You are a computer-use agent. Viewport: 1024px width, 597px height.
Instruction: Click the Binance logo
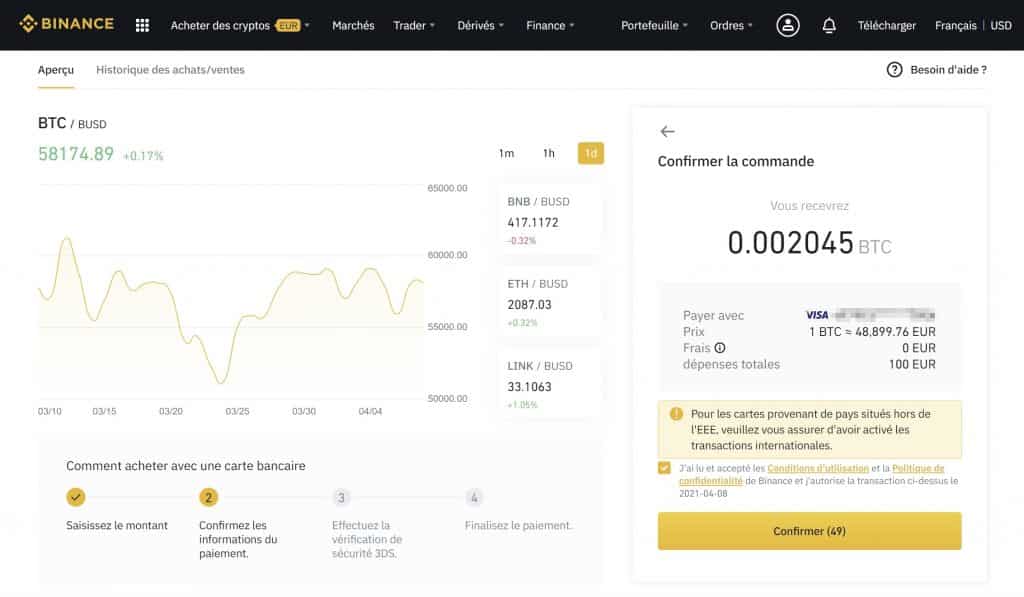click(66, 24)
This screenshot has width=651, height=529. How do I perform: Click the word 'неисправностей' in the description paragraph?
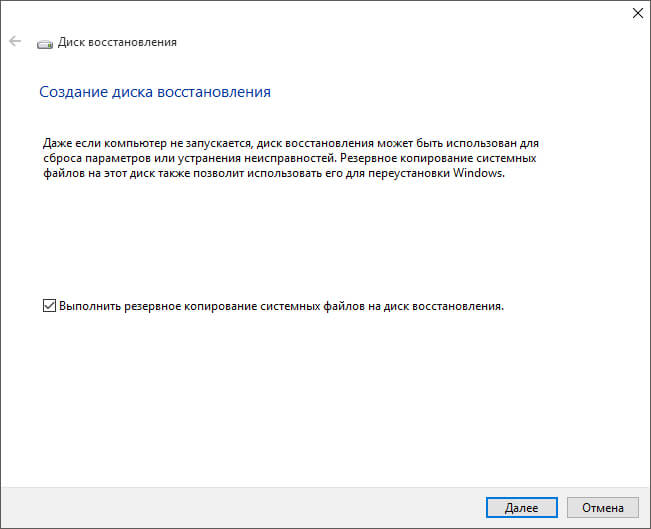(x=291, y=158)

THE PROBLEM: No pictures belong in the copy: reproduce exactly the lines above from the one that contains "This screenshot has" through the last line of the entries.

ANSWER TO THIS EXERCISE:
This screenshot has width=651, height=529. How do I perform: Click the word 'неисправностей' in the description paragraph?
(x=291, y=158)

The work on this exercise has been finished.